“10 Possible Causes When the Check-Engine Light is On”

When the check-engine light is illuminated and stays on the dashboard, it is a sign for you to inspect the engine or take your vehicle to the garage.


Below are 10 common malfunctions that cause the check engine light to turn on, helping you diagnose the problem and prepare financially for repairing your car.

1. Malfunctioning oxygen sensor

A malfunctioning oxygen sensor is the most common cause. It can be due to previous poor repair work or low-quality gasoline, ethanol-blended gasoline that exceeds the standard concentration.

The oxygen sensor provides data for the engine control unit (ECU) to determine the air-fuel mixture ratio from the exhaust gas (EGR system, mentioned in number 9) with air. A faulty sensor can reduce engine power, increase fuel consumption by up to 40%, and increase nitrogen oxide emissions in the exhaust gas.

2. Missing fuel cap

A missing fuel cap is the second most common cause for the check engine light to turn on. Currently, this cause has decreased to 7.21% compared to 9.28% two years ago.

3. Catalytic converter

This is the third most common malfunction. This device looks like a muffler and contains rare metals such as platinum, rhodium, or palladium as catalysts for the combustion of excess gasoline and CO into water vapor and less harmful CO2. A faulty catalytic converter is often due to a weak ignition system that prevents complete fuel combustion.

4. Faulty ignition coil

The ignition coil (or spark coil) provides high voltage to the spark plugs to create an electric spark. A hot engine can weaken or damage the ignition coil.

A faulty ignition coil can prevent the engine from starting. If it is weak, the engine will consume more fuel and may lead to a malfunctioning catalytic converter mentioned above.

5. Spark plugs, ignition wires, and spark plug connectors

Spark plugs, ignition wires, and spark plug connectors can also cause the check engine light to turn on. If you do not fix the ignition system issue, it will consume more fuel and, worse, lead to a malfunctioning catalytic converter.

6. Mass airflow sensor (MAF)

The MAF helps calculate the amount of airflow into the engine and the corresponding fuel injection. If it is faulty, you may have to spend an additional 10 to 25% of fuel.

7. Incorrect installation of alarm devices

If you want to install an alarm device, you should decide before taking the car and have the authorized dealer install the appropriate type. Do not buy and install it yourself because there are many types of alarm devices that may not be compatible with your car’s devices.

#### [Recorded data]
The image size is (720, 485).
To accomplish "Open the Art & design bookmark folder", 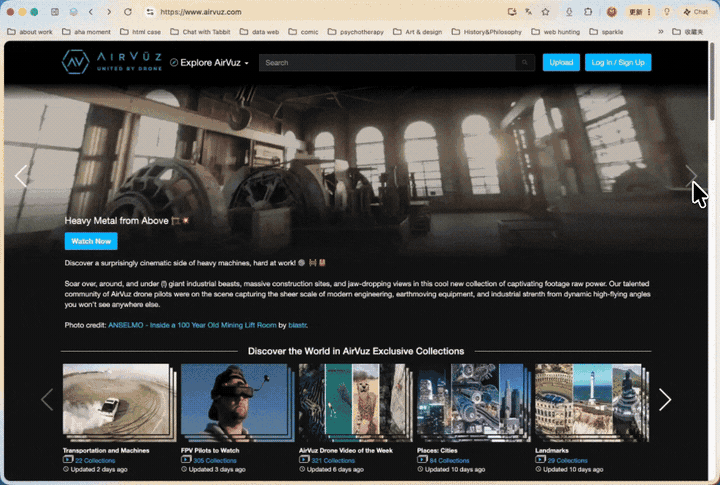I will tap(418, 32).
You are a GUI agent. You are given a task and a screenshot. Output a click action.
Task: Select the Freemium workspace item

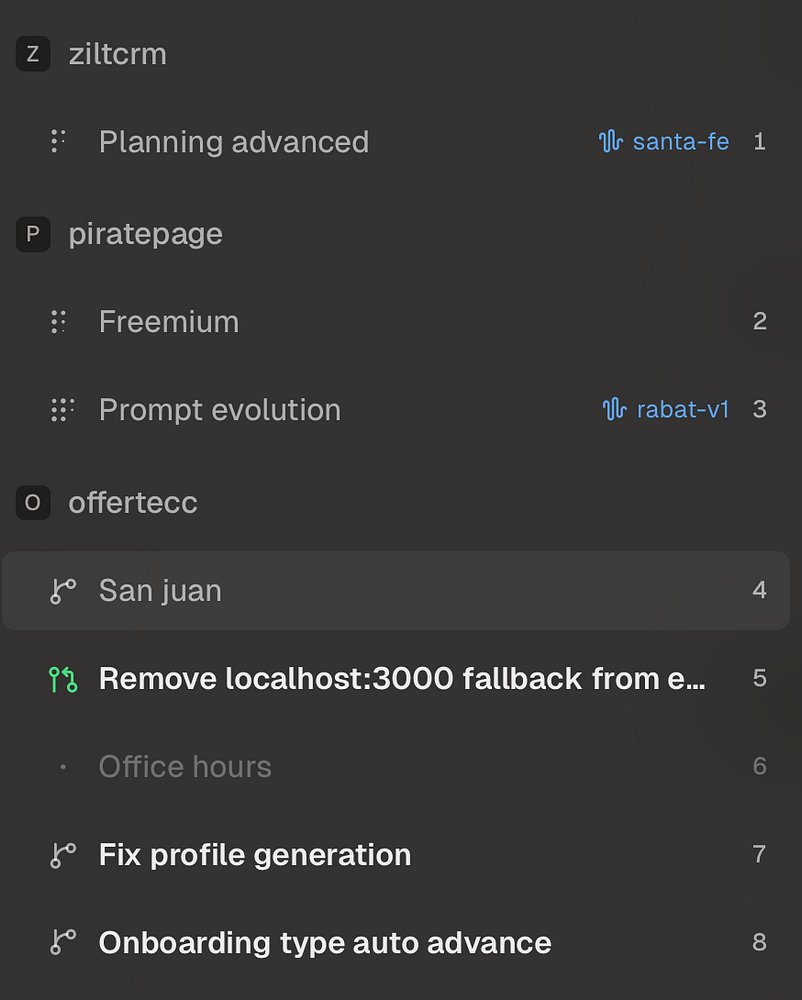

#### [Exercise instructions]
A. Answer these from the check-engine light article:
(i) What share of cases did a missing fuel cap account for two years ago?
(ii) Which rare metals does a catalytic converter contain as catalysts?
(iii) How much additional fuel can a faulty mass airflow sensor cost?
B. Proceed with the check-engine light article, picking up right after its last sentence.
The data has no connection to the check-engine light article.

#### [Answers for this exercise]
A.
(i) 9.28%
(ii) Platinum, rhodium, or palladium
(iii) An additional 10 to 25%

B.
8. Evaporative emission control system (EVAP)

When it comes to air pollution caused by cars, people often think of exhaust gases coming out of the tailpipe. Few people know that gasoline vapor escapes from the fuel tank and the fuel line system also causes damage to the environment. Gasoline vapor contains up to 150 chemicals, including highly toxic substances such as toluene, benzene, and sometimes lead.

In older cars, the fuel cap has a small hole for air to enter the tank as the fuel is consumed by the engine. Without this hole, fuel cannot flow into the engine. However, when the engine is turned off, gasoline vapor can escape through this hole and cause air pollution.

To prevent gasoline vapor from escaping into the environment, since 1970, the EPA has required cars to be equipped with an evaporative emission control system (EVAP) to collect and treat gasoline vapor before it evaporates into the atmosphere.

If this system is faulty, the check engine light will also turn on.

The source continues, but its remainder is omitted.